Modérateur : Driss El Yazami, secrétaire général de la FIDH et vice-président de la LDH ;

Dr. Aeyal Gross, juriste, Association for Civil Rights in Israël, Université de droit de Tel Aviv : "Droits de l'Homme et conflit armé" ;

Bernard Botiveau, Institut de recherche et d'études du monde arabe et musulman (IREMAM), chercheur au CNRS (Aix en Provence) : "Autorité et société palestinienne face au droit" ;

Hassan Jabareen, avocat, directeur de Adalah, The Legal Center for Arab Minority Rights in Israel (Shfaram) : "Droit, histoire et politique : le cas des palestiniens en Israël" ;

Dr. Yossi Yonah, enseignant en philosophie politique, directeur du centre de formation des enseignants, Université Ben Gurion du Negev : "Inégalités et discriminations dans la société israélienne" ;

Ameer Makhoul, directeur de l'association Ittijah-Union of Arab Community Based Associations (Haïfa) : "Les palestiniens en Israël : du groupe au peuple" ;

Ayman Rabi, ingénieur, Palestinian Hydrology Group (Jérusalem) : "Le droit à l'eau" (absent) ;

Khader Shkirat, directeur de Law (Jérusalem) : "Y a-t-il un apartheid israelien ?".

 

 

Ouverture

 

En ouverture de la séance, Driss El Yazami, a rappelé les principes qui président au travail du collectif “Convergences Palestine / Israël”. Il se compose d’individus, qui assument la responsabilité intellectuelle du projet, de revues d’idées, de maisons d’édition, d’associations des droits de l’Homme. Il a pour objectif d’ouvrir une scène où les faits de l’affrontement et de la colonisation puissent être exposés par le détail. Il vise à montrer que des convergences existent entre Israéliens et Palestiniens, mais qu’elles ne sont pas toujours visibles, et il entend créer l’espace d’une discussion appuyée à la connaissance serrée des terrains du conflit. Il se propose enfin de sortir du débat d’opinion qui prévaut en France, et de la polarisation autour des logiques ethnico-religieuses.

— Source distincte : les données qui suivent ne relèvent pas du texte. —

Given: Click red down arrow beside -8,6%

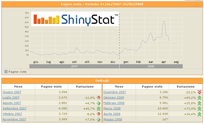Looking at the screenshot, I should 99,114.
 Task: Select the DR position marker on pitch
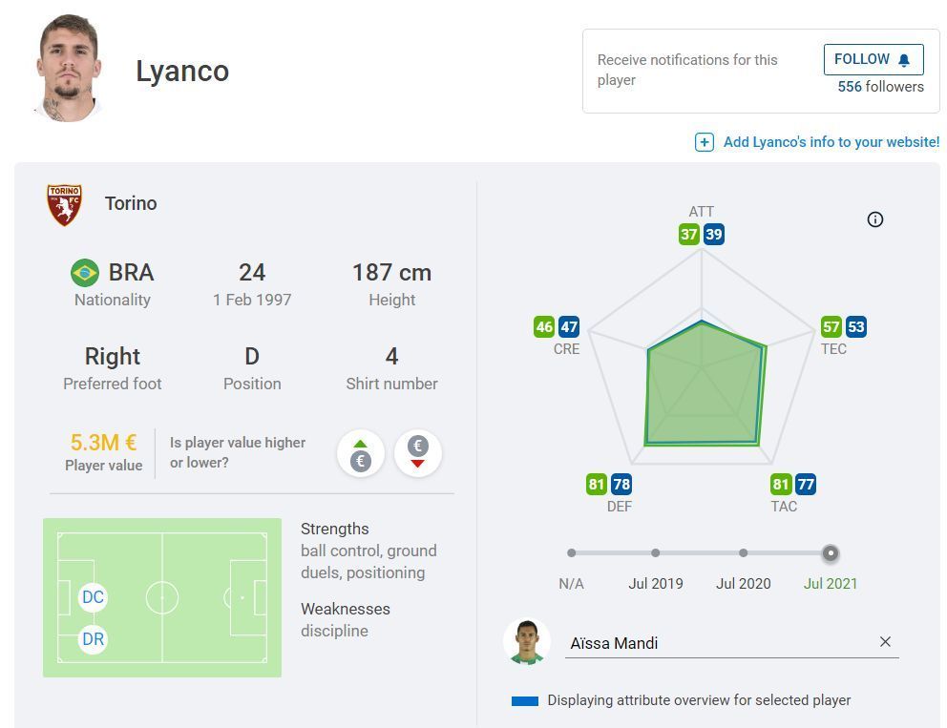point(93,639)
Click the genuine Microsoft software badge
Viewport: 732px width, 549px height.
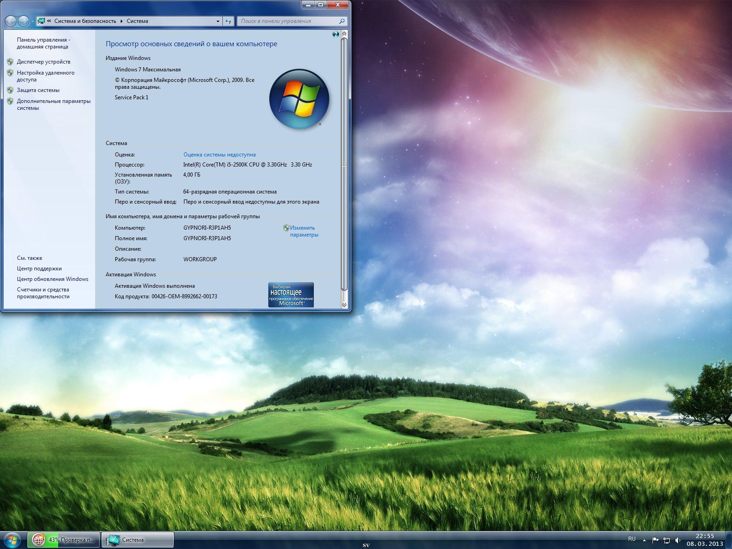pos(291,295)
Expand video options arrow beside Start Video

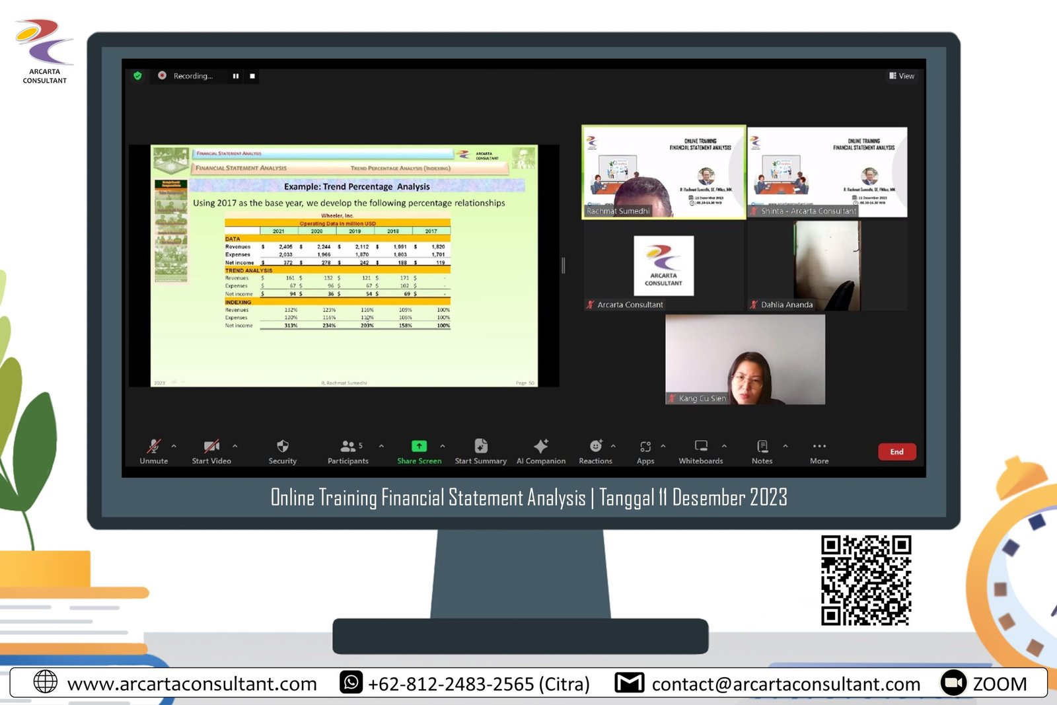[235, 446]
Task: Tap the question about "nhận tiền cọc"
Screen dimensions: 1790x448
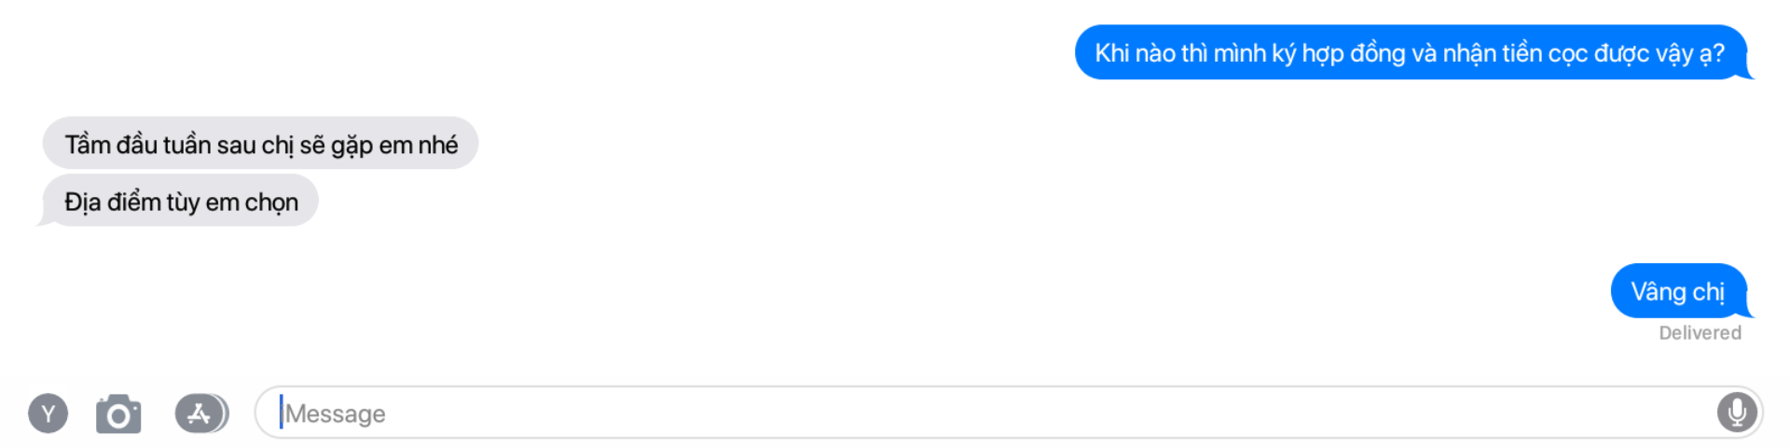Action: (1411, 52)
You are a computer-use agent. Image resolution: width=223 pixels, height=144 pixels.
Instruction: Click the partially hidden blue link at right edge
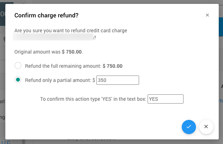[x=221, y=101]
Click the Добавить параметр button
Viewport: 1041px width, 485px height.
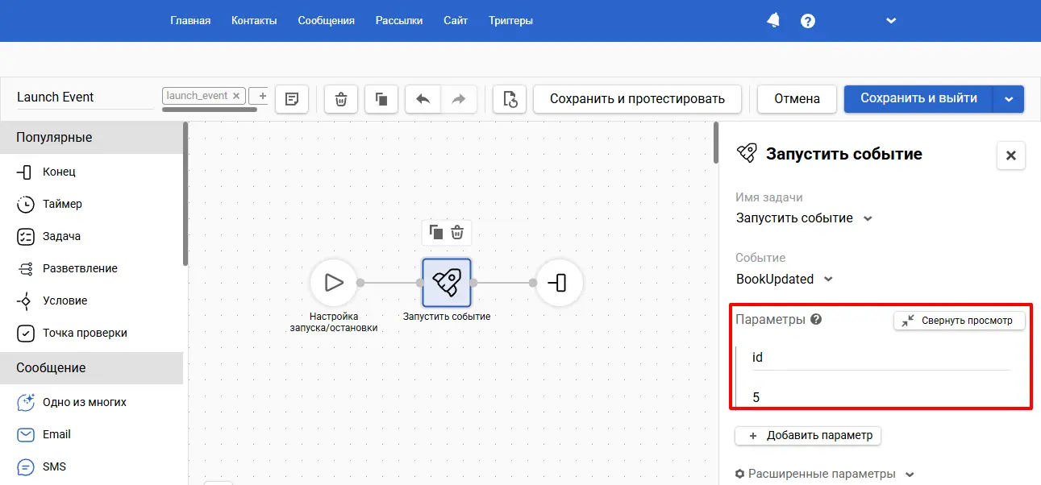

Il a invité à se situer dans une certaine distance, et de privilégier la tenue dans la réflexion et dans le dialogue, le collectif s’attachant moins à commenter l’actualité brûlante qu’à l’éclairer par une information en profondeur.

 

 

Première partie

 

Première séquence : systèmes juridiques et défense des droits de l'Homme

 

Eyal Gross : le dilemme du recours à la Cour Suprême

Eyal Gross a centré son intervention sur le dilemme que constitue pour la société civile le recours à la Cour Suprême. L’ouverture de cette possibilité aux Palestiniens des territoires occupés en 1967 a en effet suscité des interrogations, surtout après le rejet de nombreuses plaintes. Ne risquait-on pas de légitimer, par de tels recours, les pratiques de l’armée israélienne ? L’ACRI ainsi que d’autres associations de défense des droits de l’Homme ont néanmoins décidé de continuer à faire appel à cette Cour, en espérant que certaines de ses décisions contribuent à réduire la marge de manœuvre des militaires et même si le seul domaine où la Cour a fait une différence est celui de la torture.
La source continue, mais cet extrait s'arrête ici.